Hypertension control rates in Canada were among the highest in the world up to 2010, and these rates were associated with improved national ASCVD outcomes.⁶⁸ These rates of hypertension control and improved national outcomes were attributed in part to implementation projects such as continuing professional development programs leading to a more educated and integrated health care community.⁶⁹ More recently, however, hypertension control rates in women have fallen.⁷⁰ Although the specific reasons for this reduction are unknown, explanations include the loss of federal government support for hypertension surveillance, a fall in hypertension guideline implementation efforts, and the loss of industry sponsorship for education initiatives as generic medications have become more widely used.⁷¹ Importantly, in the effort to understand why ASCVD outcomes worsen in any population, there is a paucity of data on the effectiveness of specific interventions to implement clinical practice guidelines and their effect on improving ASCVD patient outcomes.

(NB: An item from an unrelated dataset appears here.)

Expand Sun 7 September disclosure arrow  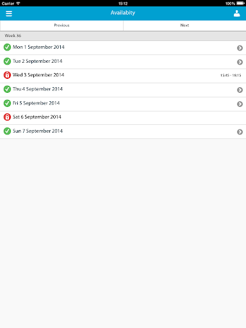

How to implement physical activity recommendations at the individual, family and community level, leading to observable change nationally in health and wellness, requires much greater attention. Implementing physical activity and exercise recommendations is often done in a manner implying that failure to achieve some threshold will not allow the health benefits to accrue; Warburton and Bredin advocate a strengths-based approach in health and wellness promotion that focuses on the innate strengths of individuals, families and communities.⁷² This approach has been increasingly used in Indigenous communities, including helping to build cultural competencies and culturally safe places.⁷² The greatest relative benefits of physical activity come from doing some activity, rather than remaining sedentary.²²

Limitations

This document is not a replacement for reading the individual guidelines. The C-CHANGE guideline is limited by the published literature, which is then evaluated for inclusion by individual guideline groups, and C-CHANGE must wait until the new evidence finds its way into its partners’ guidelines. The C-CHANGE process tries to balance comprehensiveness with the risk of missing some recommendations that different partner groups felt were important. There is no adjustment of the original wording of the source recommendations within the C-CHANGE process; wording suggestions for future guideline recommendations are provided as feedback to partner guideline leads for potential incorporation in their next guideline development cycle.

Conclusion

C-CHANGE continues to meet its mandate from The Canadian Heart Health Strategy and Action Plan for guideline harmonization, expanding to 11 of Canada’s cardiovascular-focused guideline groups to produce an implementable and actionable guideline to help address and individualize the cardiovascular management of patients with multimorbidity. We made purposeful efforts to engage patients throughout the C-CHANGE process in an integrated and meaningful way. Our approach strives to respect the principles of equity, diversity and inclusion and focuses on the delivery of comprehensive cardiovascular health and disease care in a primary care environment. C-CHANGE provides a uniquely Canadian platform to engage health care providers in improving their guideline-directed best practices, with the goal of improving patient health outcomes.